Mark’s last name undoubtedly presaged a brilliant career. It wasn’t luck that led this British photographer to devote his talent to observing a country, Poland, but an initial flirt with a land that would eventually turn into a love story.
The first time, he was on vacation with his girlfriend. Mark Power discovered Poland as a tourist without ever imagining that after a tumultuous year, he would return here 25 times. It is 1989. He just entered stardom with his iconic pictures of the fall of the Berlin Wall, making him an expert on eastern Europe for his native British newspapers.
It is 2004 and 15 years later, he is a recognized photographer who, for Magnum’s “portraits” of the ten new European member countries, must make a choice. His heart would decide for him. Mark Power once again left England for Warsaw, this time determined to capture this changing country as it evolves, not without contradiction, from its communist past.
With his view camera, he traveled through the cities, the suburbs and the countrysides looking for intriguing images without reflecting tourist traps. Power loves architecture. Polish architecture is fragmented and peppered with aging buildings reminiscent of socialist utopian ideas.
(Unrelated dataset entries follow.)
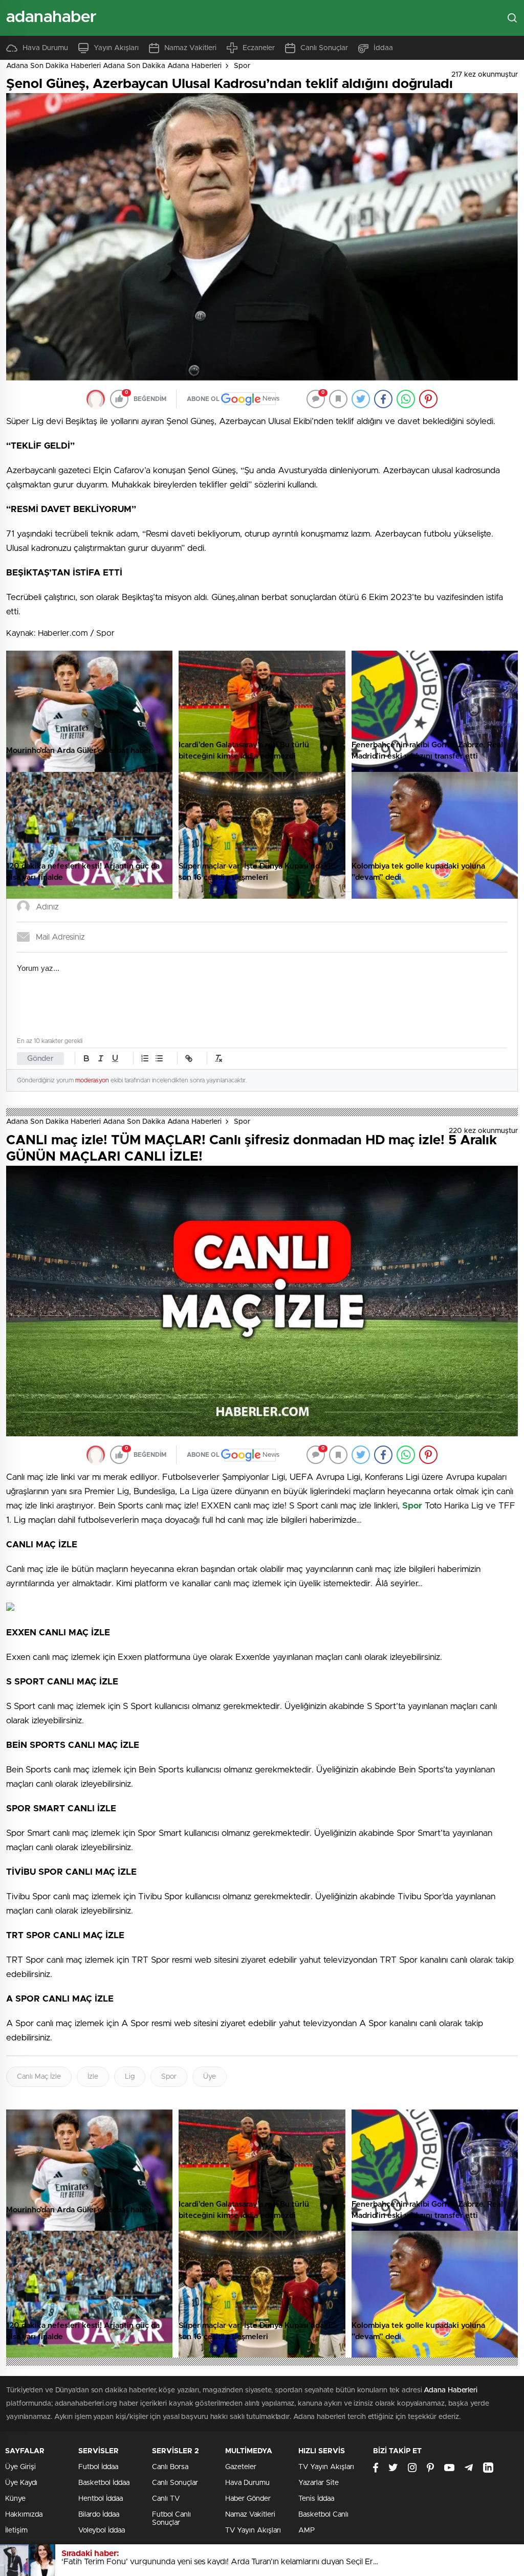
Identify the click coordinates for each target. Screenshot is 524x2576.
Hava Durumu (45, 48)
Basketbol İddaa (103, 2482)
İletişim (16, 2530)
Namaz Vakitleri (190, 48)
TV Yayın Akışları (253, 2530)
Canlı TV (166, 2498)
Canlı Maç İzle (39, 2076)
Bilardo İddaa (98, 2514)
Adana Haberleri (450, 2390)
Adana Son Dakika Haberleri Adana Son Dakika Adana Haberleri (114, 66)
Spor (242, 66)
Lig (130, 2076)
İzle (93, 2076)
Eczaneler (259, 48)
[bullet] (159, 1058)
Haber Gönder (248, 2498)
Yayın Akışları (116, 48)
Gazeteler (240, 2467)
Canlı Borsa (170, 2467)
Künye (15, 2498)
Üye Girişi (20, 2467)
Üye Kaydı (21, 2482)
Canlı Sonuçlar (324, 48)
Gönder (40, 1058)
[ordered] (145, 1058)
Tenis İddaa (316, 2498)
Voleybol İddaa (101, 2530)
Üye (209, 2076)
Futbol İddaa (98, 2467)
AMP (306, 2530)
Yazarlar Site (318, 2482)
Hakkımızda (23, 2514)
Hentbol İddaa (100, 2498)
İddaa (383, 48)
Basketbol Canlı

He captures them along the highways, beside lakes and in abandoned fields. Another building style flourishes here, that of private homes and and supermarket parking lots, symbolic of economic rebirth and massive consumption. The Poland of Mark Power’s Sound of Songs is as he hoped, contrasting, in perpetual change, and nostalgic.
In a day when photographers are required to adopt a personal approach – reportage, portraits, landscapes – Mark Power avoids all typecasting. He prefers to engage in a “photographic tongue” through consistent observation of the world. He endeavors everything. And often has several parallel projects in the works.
Mark Power has a lucky star. He is concerned about the world, travels to meet people, observes their rituals and magnifies their banalities. His eye focuses on the seemingly frozen commonplace. “Documentary photographers have a passport to other worlds and other lives. A passport to people who don’t appear to have one.”
Sound of two Songs was exhibited in early 2011 at the Amador Gallery of New York and is available in a book of the same name.